--- What the task requires ---
Reproduce word for word the lines of the items from the line containing "Given: Click the printer icon for full report" through the last line of the items, both included. Omit the pictures from your answer.

--- Data ---
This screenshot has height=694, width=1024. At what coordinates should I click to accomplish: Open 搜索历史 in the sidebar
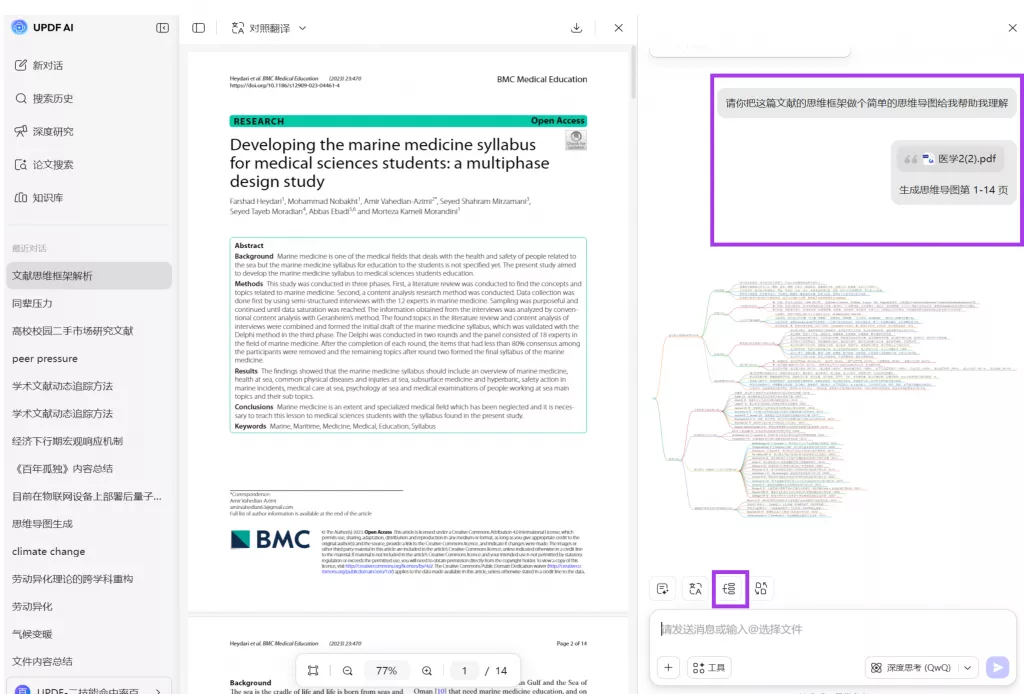pos(52,98)
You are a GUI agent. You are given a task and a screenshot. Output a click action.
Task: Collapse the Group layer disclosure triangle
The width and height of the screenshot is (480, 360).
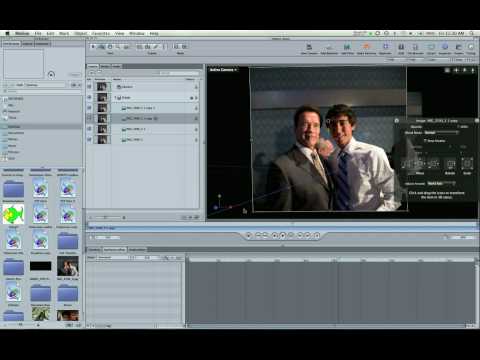click(x=116, y=98)
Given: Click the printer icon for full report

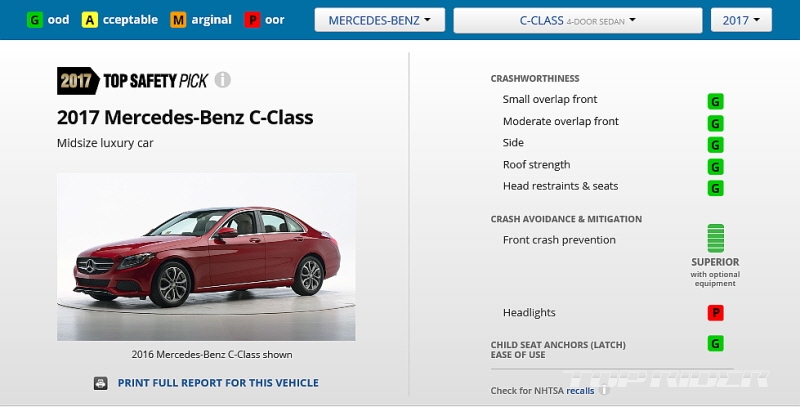Looking at the screenshot, I should pyautogui.click(x=101, y=383).
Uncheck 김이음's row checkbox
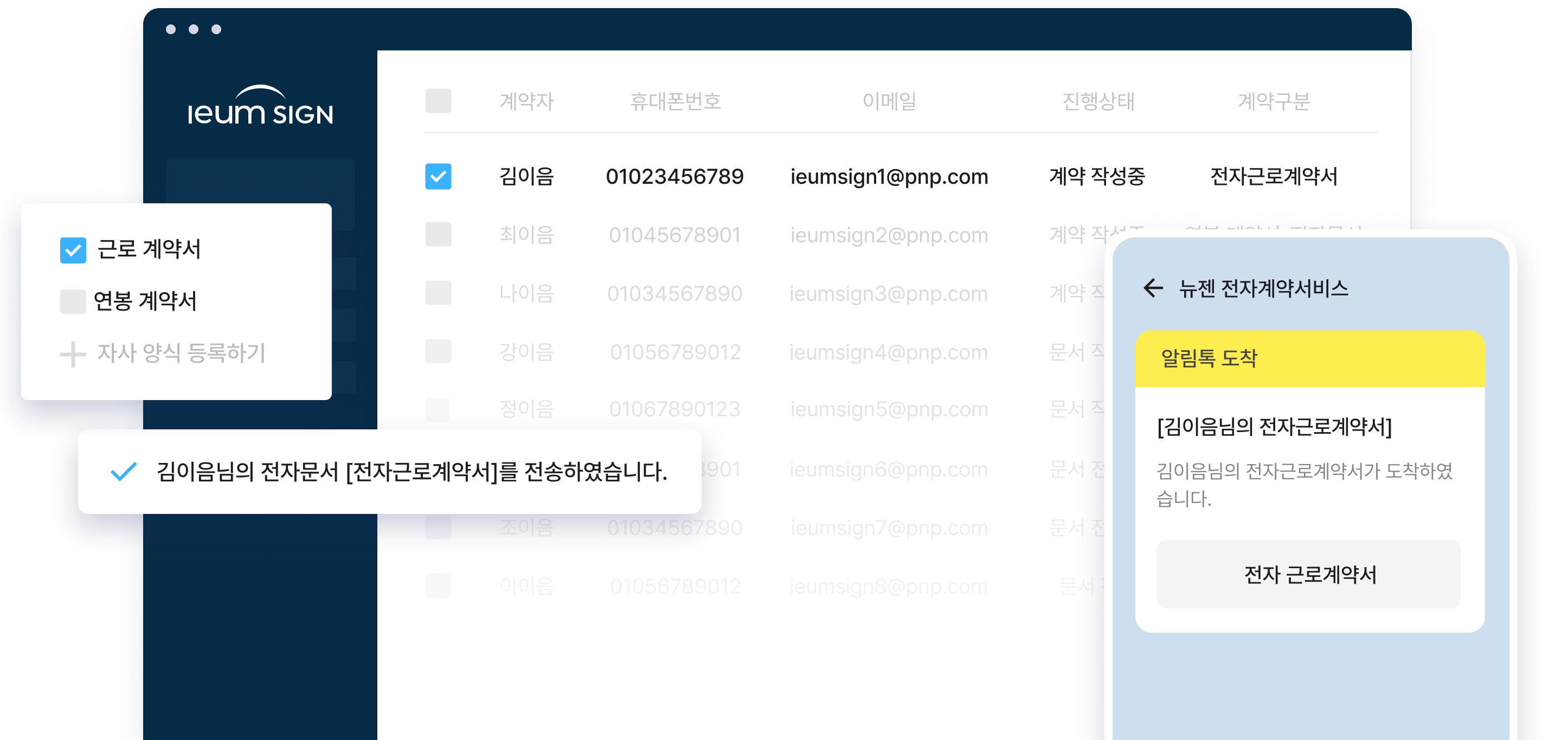This screenshot has width=1568, height=740. tap(438, 176)
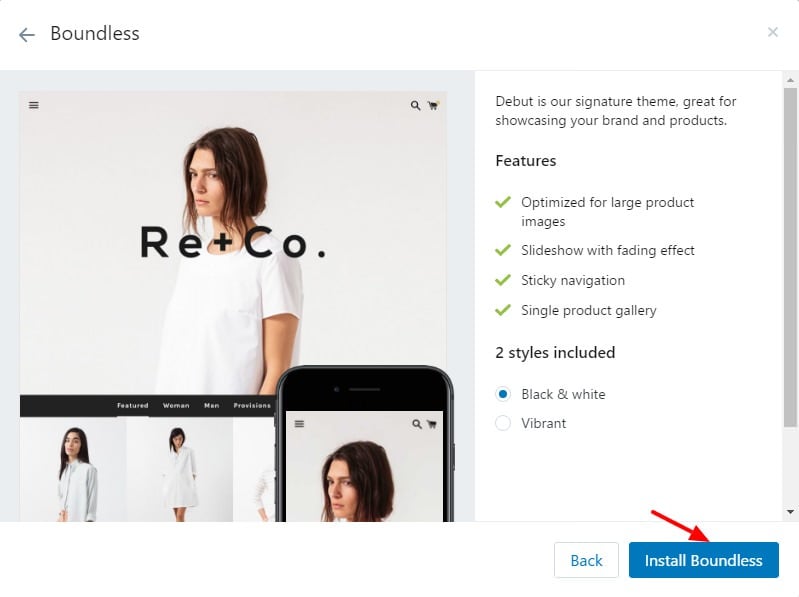Open the Featured tab in the preview

pyautogui.click(x=132, y=405)
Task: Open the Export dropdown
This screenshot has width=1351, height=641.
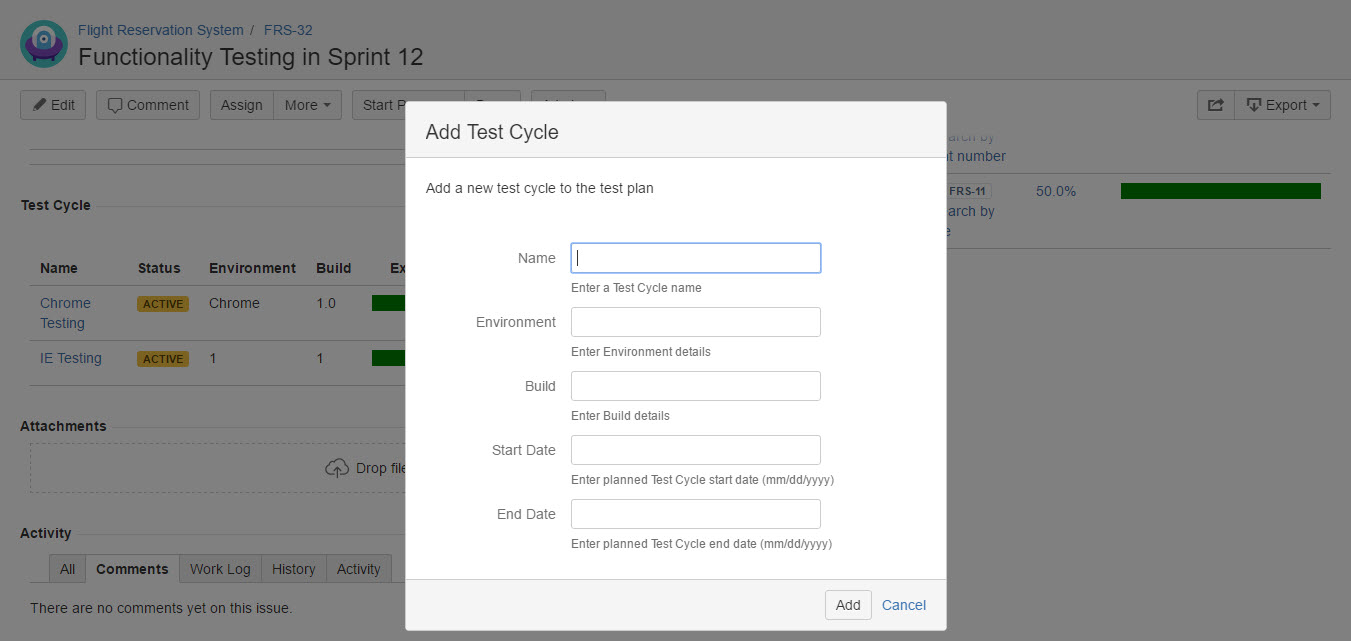Action: point(1283,105)
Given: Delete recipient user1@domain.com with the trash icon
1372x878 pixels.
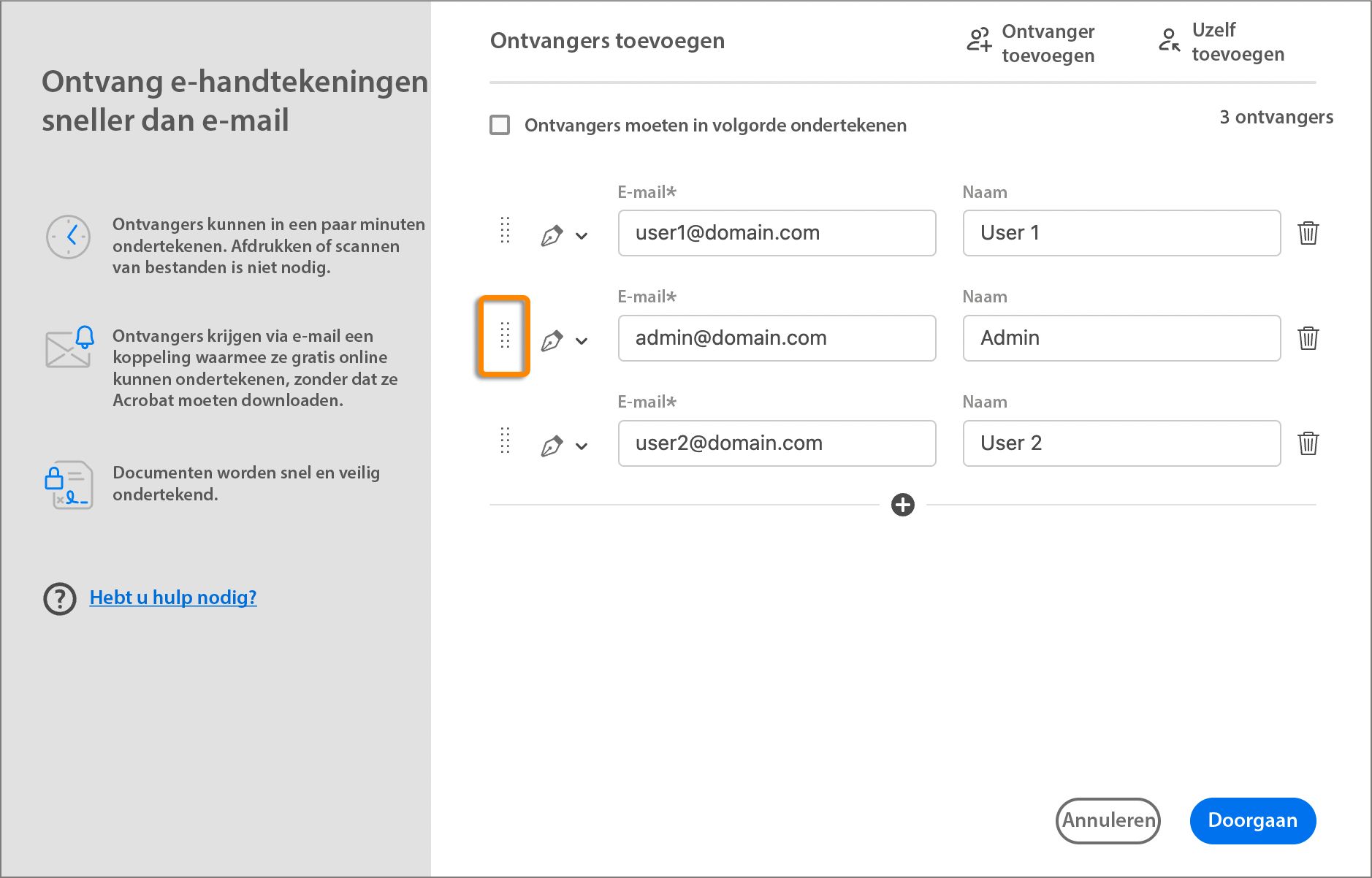Looking at the screenshot, I should coord(1308,233).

--- Worked answer ---
Given: Click the printer icon for full report

Looking at the screenshot, I should pyautogui.click(x=101, y=383).
Uncheck 김이음's row checkbox
This screenshot has width=1568, height=740. tap(438, 176)
Open the Featured tab in the preview

pyautogui.click(x=132, y=405)
Task: Open the Export dropdown
This screenshot has width=1351, height=641.
Action: point(1283,105)
Given: Delete recipient user1@domain.com with the trash icon
1372x878 pixels.
Looking at the screenshot, I should coord(1308,233).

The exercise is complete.